RetNet (Retentive Network)
An architecture from Microsoft combining Transformer quality with linear inference complexity through a "retention" mechanism.
RetNet offers three compute modes (parallel, recurrent, chunk-wise) and achieves Transformer quality with O(1) inference per token.
Explanation
RetNet offers three compute modes: parallel training (like Transformer), recurrent inference (O(1) per token, like RNN), and chunk-wise processing (hybrid). The retention mechanism replaces softmax attention with exponentially weighted sums.
Marketing Relevance
RetNet promises "the impossible": Transformer-quality training with O(1) inference – but not yet validated in large production models.
Common Pitfalls
No large production models yet.
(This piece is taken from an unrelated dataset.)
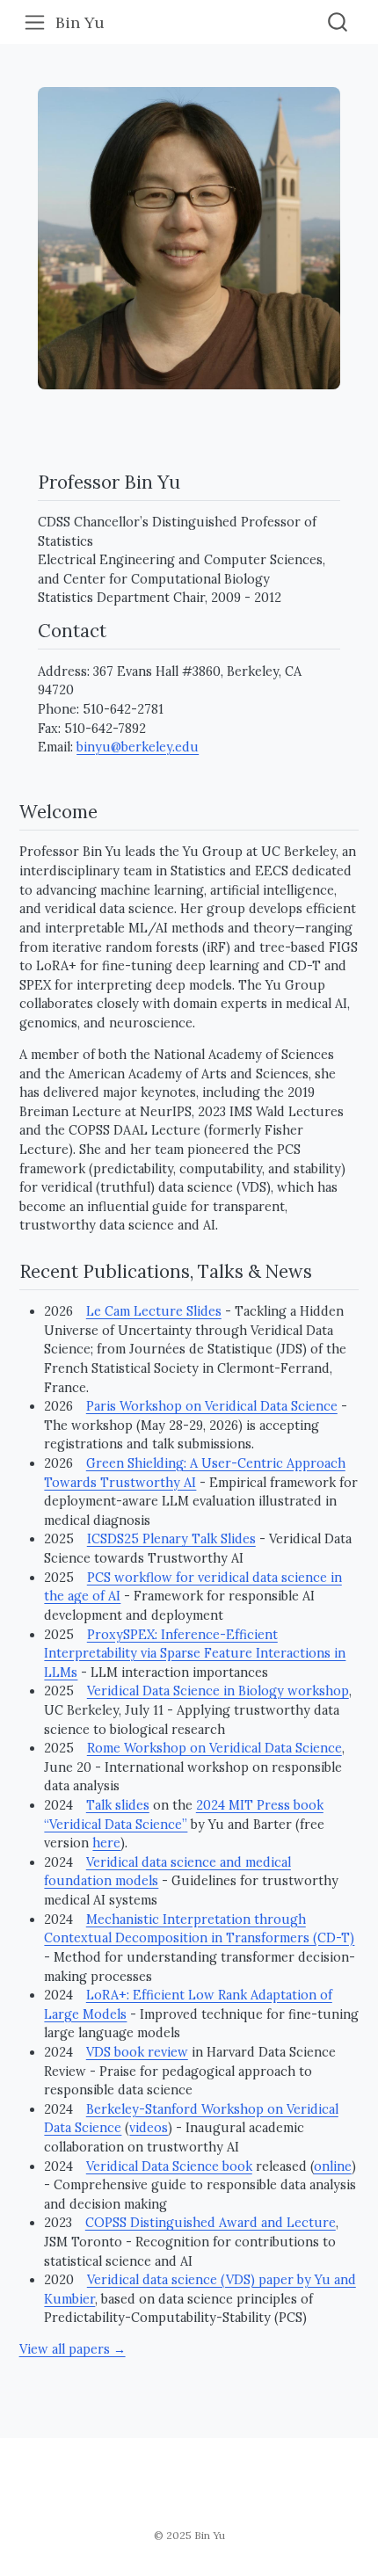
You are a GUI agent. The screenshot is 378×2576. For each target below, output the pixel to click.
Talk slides (117, 1805)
Quality claims not independently replicated. More complex implementation than standard Transformer.
Origin & History
Sun et al. (Microsoft Research, 2023) introduced RetNet. The paper showed promising results at 6.7B parameters. However, no adoption in large open-source or commercial models so far.
Comparisons & Differences
RetNet (Retentive Network) vs. Transformer
Transformer: O(N) inference memory (KV cache); RetNet: O(1) inference memory through recurrent mode.
RetNet (Retentive Network) vs. Mamba
Mamba uses selective SSMs; RetNet uses retention (exponentially weighted sums) – different approaches for linear inference.